▸ Aim of the task:
Give back exactly the lines that run from the beginning of the entries to the line containing "Given: Click the Back-order column header", both included, and nothing else.

Given data: Begin

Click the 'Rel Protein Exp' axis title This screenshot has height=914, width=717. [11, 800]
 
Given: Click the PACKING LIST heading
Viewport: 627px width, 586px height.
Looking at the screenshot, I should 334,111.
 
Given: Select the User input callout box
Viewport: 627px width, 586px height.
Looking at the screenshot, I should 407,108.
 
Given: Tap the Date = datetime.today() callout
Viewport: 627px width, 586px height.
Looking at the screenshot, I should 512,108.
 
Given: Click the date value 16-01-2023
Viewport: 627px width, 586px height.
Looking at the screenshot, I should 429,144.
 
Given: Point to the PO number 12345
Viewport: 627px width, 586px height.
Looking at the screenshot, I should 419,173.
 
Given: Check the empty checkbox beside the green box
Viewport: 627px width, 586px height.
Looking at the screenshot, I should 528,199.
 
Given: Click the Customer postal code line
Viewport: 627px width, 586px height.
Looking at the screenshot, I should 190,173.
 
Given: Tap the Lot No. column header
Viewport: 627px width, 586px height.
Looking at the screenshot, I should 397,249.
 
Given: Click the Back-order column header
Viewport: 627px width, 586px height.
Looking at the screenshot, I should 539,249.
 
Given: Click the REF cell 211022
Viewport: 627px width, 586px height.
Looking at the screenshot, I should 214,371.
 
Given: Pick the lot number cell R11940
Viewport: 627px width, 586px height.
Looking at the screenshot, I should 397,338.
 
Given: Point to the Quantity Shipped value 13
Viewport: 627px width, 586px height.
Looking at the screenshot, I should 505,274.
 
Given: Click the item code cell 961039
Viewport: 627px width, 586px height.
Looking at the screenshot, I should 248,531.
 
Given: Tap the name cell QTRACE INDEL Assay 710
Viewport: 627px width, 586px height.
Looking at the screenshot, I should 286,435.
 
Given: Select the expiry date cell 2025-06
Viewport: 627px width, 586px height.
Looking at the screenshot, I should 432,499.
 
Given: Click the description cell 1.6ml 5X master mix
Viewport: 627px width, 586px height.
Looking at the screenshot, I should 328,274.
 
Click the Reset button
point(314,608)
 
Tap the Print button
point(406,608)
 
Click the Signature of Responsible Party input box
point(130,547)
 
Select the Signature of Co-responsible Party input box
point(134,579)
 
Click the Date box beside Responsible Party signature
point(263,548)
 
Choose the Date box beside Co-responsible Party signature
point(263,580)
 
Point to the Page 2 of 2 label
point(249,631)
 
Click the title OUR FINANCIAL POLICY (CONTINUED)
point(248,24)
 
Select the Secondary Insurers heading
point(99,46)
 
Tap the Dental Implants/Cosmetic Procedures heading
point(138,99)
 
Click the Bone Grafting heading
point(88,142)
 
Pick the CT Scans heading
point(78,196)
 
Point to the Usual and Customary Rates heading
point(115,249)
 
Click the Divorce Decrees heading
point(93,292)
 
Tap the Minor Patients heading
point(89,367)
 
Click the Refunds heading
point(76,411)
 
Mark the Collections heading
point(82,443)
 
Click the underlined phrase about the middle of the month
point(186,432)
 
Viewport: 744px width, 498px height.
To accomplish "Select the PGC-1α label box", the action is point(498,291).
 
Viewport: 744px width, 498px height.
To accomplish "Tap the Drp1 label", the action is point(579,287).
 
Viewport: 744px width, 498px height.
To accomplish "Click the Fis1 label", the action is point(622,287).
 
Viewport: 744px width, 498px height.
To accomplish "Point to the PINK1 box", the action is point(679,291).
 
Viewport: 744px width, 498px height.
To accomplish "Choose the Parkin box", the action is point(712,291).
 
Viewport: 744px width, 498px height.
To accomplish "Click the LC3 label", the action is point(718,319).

Given data: End

▸ Output below:
Click the 'Rel Protein Exp' axis title This screenshot has height=914, width=717. [11, 800]
 
Given: Click the PACKING LIST heading
Viewport: 627px width, 586px height.
Looking at the screenshot, I should 334,111.
 
Given: Select the User input callout box
Viewport: 627px width, 586px height.
Looking at the screenshot, I should 407,108.
 
Given: Tap the Date = datetime.today() callout
Viewport: 627px width, 586px height.
Looking at the screenshot, I should 512,108.
 
Given: Click the date value 16-01-2023
Viewport: 627px width, 586px height.
Looking at the screenshot, I should 429,144.
 
Given: Point to the PO number 12345
Viewport: 627px width, 586px height.
Looking at the screenshot, I should 419,173.
 
Given: Check the empty checkbox beside the green box
Viewport: 627px width, 586px height.
Looking at the screenshot, I should 528,199.
 
Given: Click the Customer postal code line
Viewport: 627px width, 586px height.
Looking at the screenshot, I should 190,173.
 
Given: Tap the Lot No. column header
Viewport: 627px width, 586px height.
Looking at the screenshot, I should 397,249.
 
Given: Click the Back-order column header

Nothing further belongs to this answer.